TASK OBJECTIVE → Below are some records. Write out exactly their lines from the one with "Where should I" through the one with "Open the Seite filter dropdown showing (Alle)", and leave the pictures behind.

[DATASET EXCERPTS — start]

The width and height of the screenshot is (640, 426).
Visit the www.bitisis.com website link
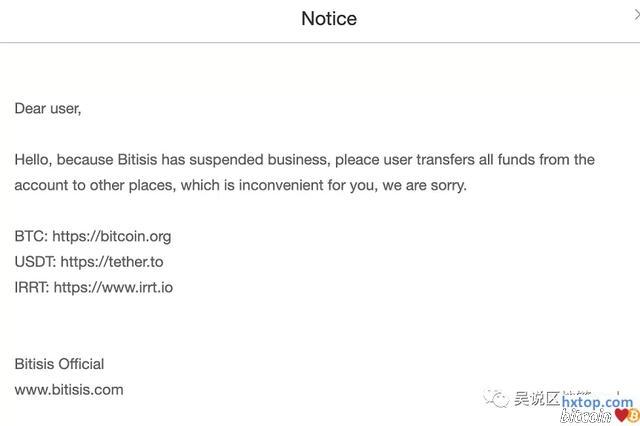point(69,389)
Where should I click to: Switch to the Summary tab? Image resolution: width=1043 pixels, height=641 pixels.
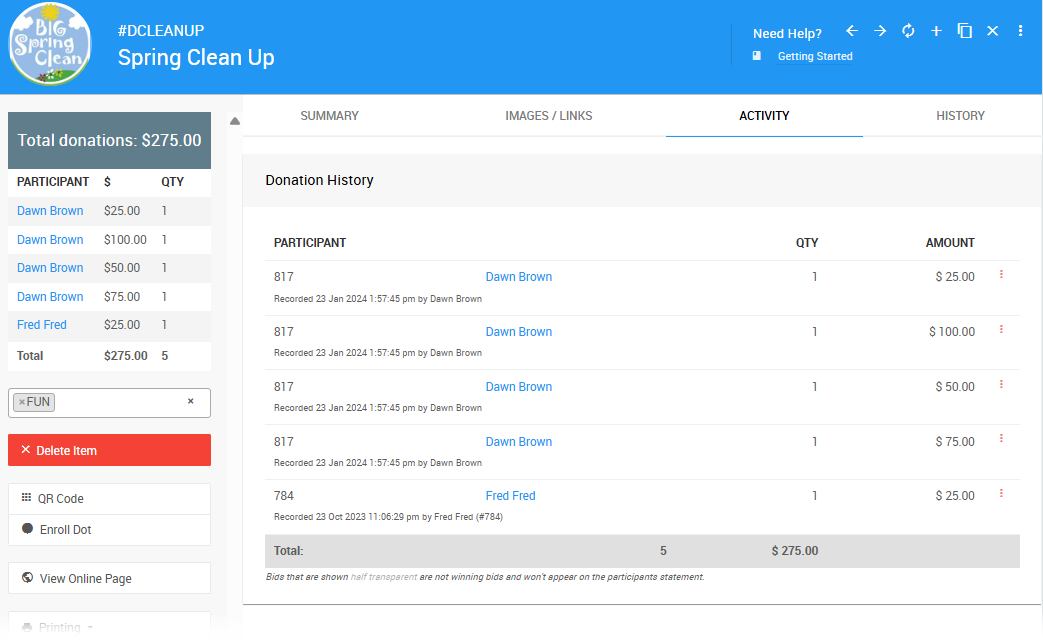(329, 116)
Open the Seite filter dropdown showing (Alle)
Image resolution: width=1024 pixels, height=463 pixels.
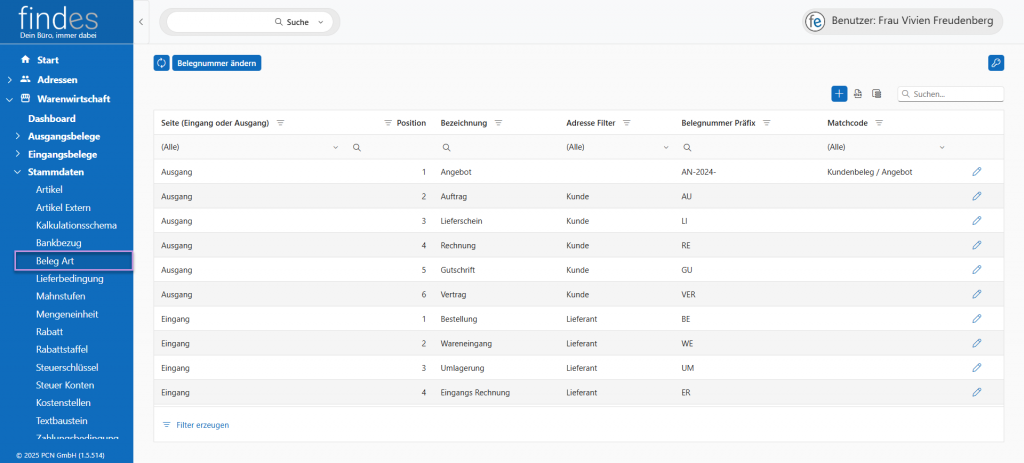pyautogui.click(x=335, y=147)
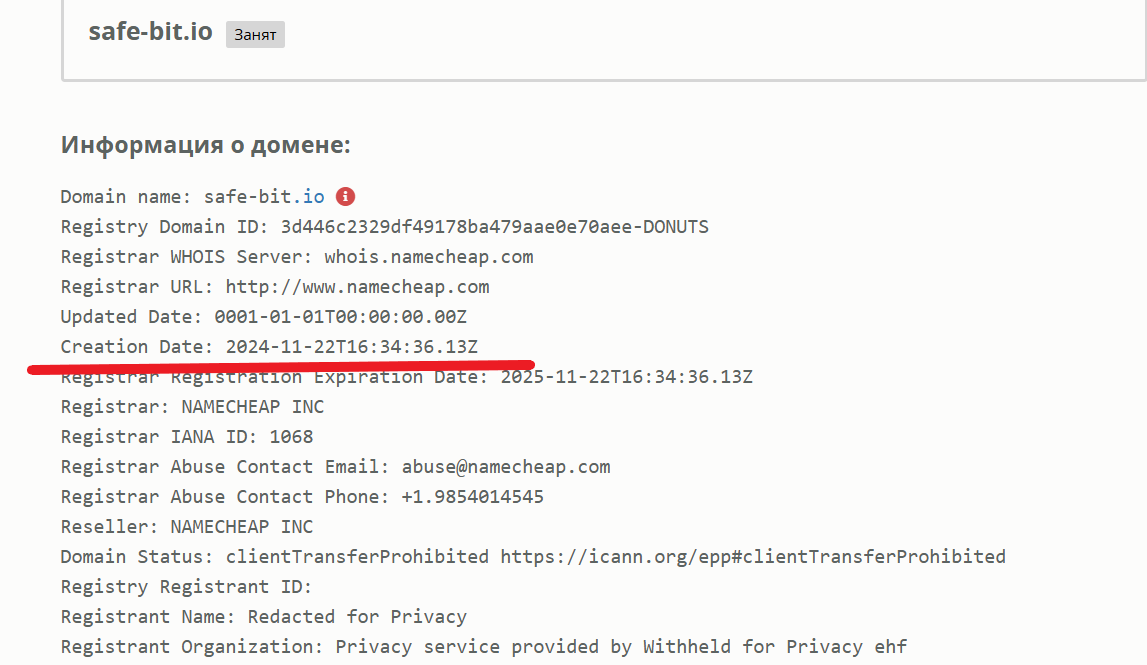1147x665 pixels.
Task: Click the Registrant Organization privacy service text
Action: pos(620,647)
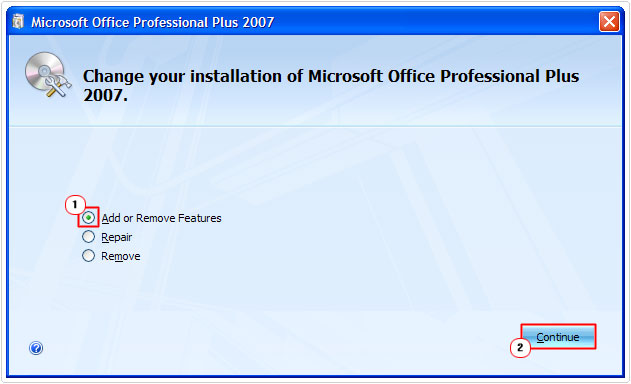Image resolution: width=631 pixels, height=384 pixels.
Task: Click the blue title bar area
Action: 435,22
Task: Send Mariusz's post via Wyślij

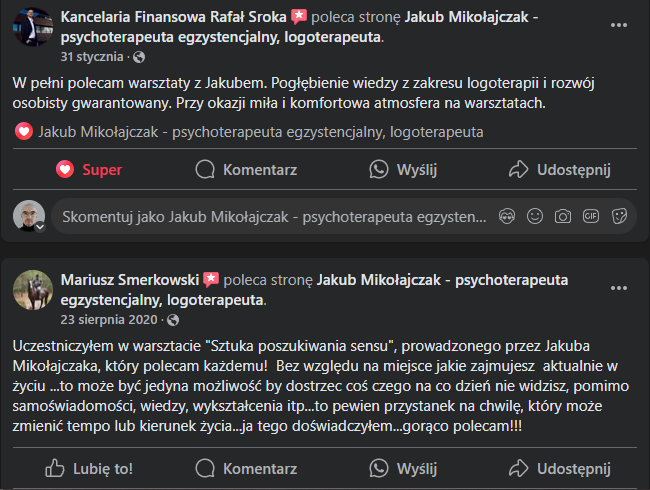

[DATASET EXCERPTS — finish]

TASK OUTPUT →
Where should I click to: Switch to the Summary tab? Image resolution: width=1043 pixels, height=641 pixels.
(329, 116)
Open the Seite filter dropdown showing (Alle)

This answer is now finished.